The answer must consist of the entries, copied exactly and in full.

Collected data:
..........

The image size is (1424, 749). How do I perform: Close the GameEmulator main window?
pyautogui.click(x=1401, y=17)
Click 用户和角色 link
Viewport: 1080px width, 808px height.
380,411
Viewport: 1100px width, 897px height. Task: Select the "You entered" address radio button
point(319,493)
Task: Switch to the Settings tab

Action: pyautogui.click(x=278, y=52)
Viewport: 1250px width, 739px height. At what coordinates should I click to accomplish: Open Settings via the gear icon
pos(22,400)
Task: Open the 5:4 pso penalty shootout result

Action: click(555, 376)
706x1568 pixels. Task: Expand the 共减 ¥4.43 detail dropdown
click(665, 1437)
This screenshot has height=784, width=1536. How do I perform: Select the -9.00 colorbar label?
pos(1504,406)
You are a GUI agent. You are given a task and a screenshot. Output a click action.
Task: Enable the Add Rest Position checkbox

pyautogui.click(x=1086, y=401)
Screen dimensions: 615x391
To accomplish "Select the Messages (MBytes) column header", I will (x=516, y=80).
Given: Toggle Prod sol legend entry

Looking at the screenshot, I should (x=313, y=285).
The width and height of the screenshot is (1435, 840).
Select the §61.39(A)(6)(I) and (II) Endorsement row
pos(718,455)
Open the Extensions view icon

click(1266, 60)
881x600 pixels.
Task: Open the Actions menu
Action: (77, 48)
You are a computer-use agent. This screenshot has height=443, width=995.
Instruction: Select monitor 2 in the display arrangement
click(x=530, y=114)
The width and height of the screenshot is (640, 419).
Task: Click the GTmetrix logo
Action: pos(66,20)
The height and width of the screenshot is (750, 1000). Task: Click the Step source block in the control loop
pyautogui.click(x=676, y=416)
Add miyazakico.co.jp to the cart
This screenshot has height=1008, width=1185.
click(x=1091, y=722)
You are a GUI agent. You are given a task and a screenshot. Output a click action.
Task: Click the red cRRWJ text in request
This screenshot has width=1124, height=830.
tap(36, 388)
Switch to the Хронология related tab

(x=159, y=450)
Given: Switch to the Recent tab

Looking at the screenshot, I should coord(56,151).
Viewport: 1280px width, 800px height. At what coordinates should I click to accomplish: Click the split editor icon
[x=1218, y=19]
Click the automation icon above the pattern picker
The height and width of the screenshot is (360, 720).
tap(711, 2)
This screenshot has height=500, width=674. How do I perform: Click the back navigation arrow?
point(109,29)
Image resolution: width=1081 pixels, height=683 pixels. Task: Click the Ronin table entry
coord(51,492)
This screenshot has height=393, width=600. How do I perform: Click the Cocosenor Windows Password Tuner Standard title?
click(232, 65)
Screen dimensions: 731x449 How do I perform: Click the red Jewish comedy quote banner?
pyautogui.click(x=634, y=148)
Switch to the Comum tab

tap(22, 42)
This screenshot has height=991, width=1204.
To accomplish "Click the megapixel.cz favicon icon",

..........

ANSWER FOR THIS EXERCISE =
The image size is (1424, 749). How do I perform: Close the GameEmulator main window?
pyautogui.click(x=1401, y=17)
Click 用户和角色 link
Viewport: 1080px width, 808px height.
380,411
Viewport: 1100px width, 897px height. Task: Select the "You entered" address radio button
point(319,493)
Task: Switch to the Settings tab

Action: pyautogui.click(x=278, y=52)
Viewport: 1250px width, 739px height. At what coordinates should I click to accomplish: Open Settings via the gear icon
pos(22,400)
Task: Open the 5:4 pso penalty shootout result

Action: click(555, 376)
706x1568 pixels. Task: Expand the 共减 ¥4.43 detail dropdown
click(665, 1437)
This screenshot has height=784, width=1536. How do I perform: Select the -9.00 colorbar label?
pos(1504,406)
You are a GUI agent. You are given a task and a screenshot. Output a click action.
Task: Enable the Add Rest Position checkbox

pyautogui.click(x=1086, y=401)
Screen dimensions: 615x391
To accomplish "Select the Messages (MBytes) column header", I will (x=516, y=80).
Given: Toggle Prod sol legend entry

Looking at the screenshot, I should (x=313, y=285).
The width and height of the screenshot is (1435, 840).
Select the §61.39(A)(6)(I) and (II) Endorsement row
pos(718,455)
Open the Extensions view icon

click(1266, 60)
881x600 pixels.
Task: Open the Actions menu
Action: (77, 48)
You are a computer-use agent. This screenshot has height=443, width=995.
Instruction: Select monitor 2 in the display arrangement
click(x=530, y=114)
The width and height of the screenshot is (640, 419).
Task: Click the GTmetrix logo
Action: pos(66,20)
The height and width of the screenshot is (750, 1000). Task: Click the Step source block in the control loop
pyautogui.click(x=676, y=416)
Add miyazakico.co.jp to the cart
This screenshot has height=1008, width=1185.
click(x=1091, y=722)
You are a GUI agent. You are given a task and a screenshot. Output a click action.
Task: Click the red cRRWJ text in request
This screenshot has width=1124, height=830.
tap(36, 388)
Switch to the Хронология related tab

(x=159, y=450)
Given: Switch to the Recent tab

Looking at the screenshot, I should coord(56,151).
Viewport: 1280px width, 800px height. At what coordinates should I click to accomplish: Click the split editor icon
[x=1218, y=19]
Click the automation icon above the pattern picker
The height and width of the screenshot is (360, 720).
tap(711, 2)
This screenshot has height=500, width=674. How do I perform: Click the back navigation arrow?
point(109,29)
Image resolution: width=1081 pixels, height=683 pixels. Task: Click the Ronin table entry
coord(51,492)
This screenshot has height=393, width=600. How do I perform: Click the Cocosenor Windows Password Tuner Standard title?
click(232, 65)
Screen dimensions: 731x449 How do I perform: Click the red Jewish comedy quote banner?
pyautogui.click(x=634, y=148)
Switch to the Comum tab

tap(22, 42)
This screenshot has height=991, width=1204.
To accomplish "Click the megapixel.cz favicon icon",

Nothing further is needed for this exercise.